I spent part of last week sifting and sorting, weeding through many boxes containing the remnants of several past lifetimes. I found old yearbooks and school papers, photographs from elementary school and two stints in France, trinkets squirreled away for years and lots of coins from my grandmother, a whole parcel of correspondence, graduation cards, school notebooks in two languages, old maps and museum pamphlets, half-empty journals and half a dozen writing awards. I found old friends. The weeding was a whirlwind tour of my memories, a field trip to my former selves. The undertaking came at a perfect time in this present lifetime, when I’ve been taking stock of my vocation, what tugs at my heartstrings. Part of the answer, it turns out, is sort of some of the same things that have always tugged at my heartstrings. What follows are some of the lessons I gleaned about myself over the course of a few afternoons so, spoiler alert, from here on out this post gets pretty self-centered.

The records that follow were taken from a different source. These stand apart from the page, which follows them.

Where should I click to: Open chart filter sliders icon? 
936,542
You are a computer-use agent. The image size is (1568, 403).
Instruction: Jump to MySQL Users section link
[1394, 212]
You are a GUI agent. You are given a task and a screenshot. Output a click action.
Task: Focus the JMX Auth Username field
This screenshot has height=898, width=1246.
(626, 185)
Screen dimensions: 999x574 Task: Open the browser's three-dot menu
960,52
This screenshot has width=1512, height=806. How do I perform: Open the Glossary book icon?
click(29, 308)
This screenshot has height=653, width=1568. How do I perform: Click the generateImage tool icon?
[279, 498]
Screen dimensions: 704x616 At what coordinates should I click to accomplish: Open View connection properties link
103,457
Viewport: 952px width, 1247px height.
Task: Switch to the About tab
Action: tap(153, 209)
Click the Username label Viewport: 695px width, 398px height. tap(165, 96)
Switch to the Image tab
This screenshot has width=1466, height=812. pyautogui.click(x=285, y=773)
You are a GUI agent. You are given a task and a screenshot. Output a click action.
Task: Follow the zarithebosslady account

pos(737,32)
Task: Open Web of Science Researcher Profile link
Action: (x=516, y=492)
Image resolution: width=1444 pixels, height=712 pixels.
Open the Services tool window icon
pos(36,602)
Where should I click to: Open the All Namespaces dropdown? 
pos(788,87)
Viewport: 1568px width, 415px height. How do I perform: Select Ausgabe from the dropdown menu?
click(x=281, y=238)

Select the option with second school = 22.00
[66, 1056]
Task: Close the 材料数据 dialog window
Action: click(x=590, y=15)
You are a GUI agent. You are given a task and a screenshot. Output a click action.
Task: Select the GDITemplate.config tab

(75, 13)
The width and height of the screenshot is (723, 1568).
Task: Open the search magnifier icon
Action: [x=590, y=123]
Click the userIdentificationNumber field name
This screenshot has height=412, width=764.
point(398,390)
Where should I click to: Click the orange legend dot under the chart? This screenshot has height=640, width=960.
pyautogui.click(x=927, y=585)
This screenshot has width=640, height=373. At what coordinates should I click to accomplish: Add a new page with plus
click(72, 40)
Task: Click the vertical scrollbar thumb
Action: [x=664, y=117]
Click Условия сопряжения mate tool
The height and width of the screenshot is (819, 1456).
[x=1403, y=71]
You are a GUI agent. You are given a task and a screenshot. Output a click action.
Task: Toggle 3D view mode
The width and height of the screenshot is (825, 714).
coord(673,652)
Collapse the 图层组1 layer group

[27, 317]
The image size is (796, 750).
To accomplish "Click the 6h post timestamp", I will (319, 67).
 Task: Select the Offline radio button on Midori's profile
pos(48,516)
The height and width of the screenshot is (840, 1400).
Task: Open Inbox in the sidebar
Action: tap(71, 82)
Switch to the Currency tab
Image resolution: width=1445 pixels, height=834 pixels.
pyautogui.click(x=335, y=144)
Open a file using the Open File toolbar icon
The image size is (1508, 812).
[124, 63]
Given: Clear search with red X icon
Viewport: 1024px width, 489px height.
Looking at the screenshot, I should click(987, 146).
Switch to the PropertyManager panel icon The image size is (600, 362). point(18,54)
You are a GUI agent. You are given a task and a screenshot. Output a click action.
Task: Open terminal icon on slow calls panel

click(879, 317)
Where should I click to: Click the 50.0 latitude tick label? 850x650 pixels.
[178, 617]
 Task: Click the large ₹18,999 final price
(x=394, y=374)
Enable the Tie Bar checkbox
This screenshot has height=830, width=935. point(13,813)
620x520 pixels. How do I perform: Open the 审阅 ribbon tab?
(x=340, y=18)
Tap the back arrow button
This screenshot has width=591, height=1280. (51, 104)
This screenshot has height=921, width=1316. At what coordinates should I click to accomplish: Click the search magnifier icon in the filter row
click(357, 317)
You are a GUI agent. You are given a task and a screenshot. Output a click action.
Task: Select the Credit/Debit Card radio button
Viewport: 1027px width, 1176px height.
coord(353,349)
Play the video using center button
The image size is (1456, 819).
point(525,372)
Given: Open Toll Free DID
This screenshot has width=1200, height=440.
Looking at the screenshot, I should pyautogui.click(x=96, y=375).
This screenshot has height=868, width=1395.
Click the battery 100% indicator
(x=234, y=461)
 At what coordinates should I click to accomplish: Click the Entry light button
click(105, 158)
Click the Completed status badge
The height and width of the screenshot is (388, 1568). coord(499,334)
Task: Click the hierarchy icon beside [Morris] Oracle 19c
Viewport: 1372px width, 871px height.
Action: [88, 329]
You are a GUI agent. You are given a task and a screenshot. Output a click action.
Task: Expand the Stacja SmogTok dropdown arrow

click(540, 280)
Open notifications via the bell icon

Ingrid Bergman played a huge role in shaping who I am today. Myrna Loy, Shirley Jones, and Greta Garbo (and many of their fictional personas) also played a significant role. They shaped my life and also probably saved it. (I will never, ever get rid of the autographed photo Shirley Jones sent me when I was twelve. Yeah. I was that kid.)

I have always loved animals, wanted to help other people, and believed in equal rights for all. I had an early interest in the United Nations.

Body dysmorphia is real. I wish I could tell my younger self that I was never fat in elementary school, middle school, high school, or even college. I wish I could tell my younger self that eventually I’d run a marathon, and that it was actually running that made me gain excess weight and an injury that’s helping me lose it.

I learned early on to keep a journal and to mix story ideas with a chronicle of what happened during the day. Just like, I just learned recently, Virginia Woolf.

I was a weird kid and I spent a lot of time daydreaming, but I was also kind of hilarious.

I miss corresponding by mail. I miss corresponding by school post office box. I miss my elementary school friends, who were more loyal and loving than I ever appreciated at the time.

I have benefited from the wisdom and grace of a string of mentors, who were remarkable not only because they looked beyond the fact that I was kind of a weird kid, but also, and more importantly, because they saw some potential in me and believed in it and me. I am utterly in awe of these women.

I like rules. I like making rules. I like enforcing rules. I like explaining why some rules are not fair. This has always been true.

I started a lot of stories and abandoned most of them on the third or fourth page, but I mustered some pretty significant sticktoitiveness even as a middle schooler to finish several novellas. My current self is in awe of that past productivity.

In one of my journals I wrote that I wanted to study anthropology and work for National Geographic. I felt adrift for years but I studied history, comparative American ethnic studies, museum studies, and French, and now I work for a magazine that publishes stories about the intersection of science and culture. Not too far off the mark.

I said “I don’t know” a lot and many of those mentors spent a lot of timing telling me I actually did know. Now I know.

Memory is weird and documentation helps clarify what actually happened. Memories can be painful and restorative; memory work can be equally so.

My twelve-year-old self would be proud of who I am right now, and probably impressed that I successfully navigated several tough years. My twenty-one-year old self, who was anxious about living up to my college potential, would likely be relieved.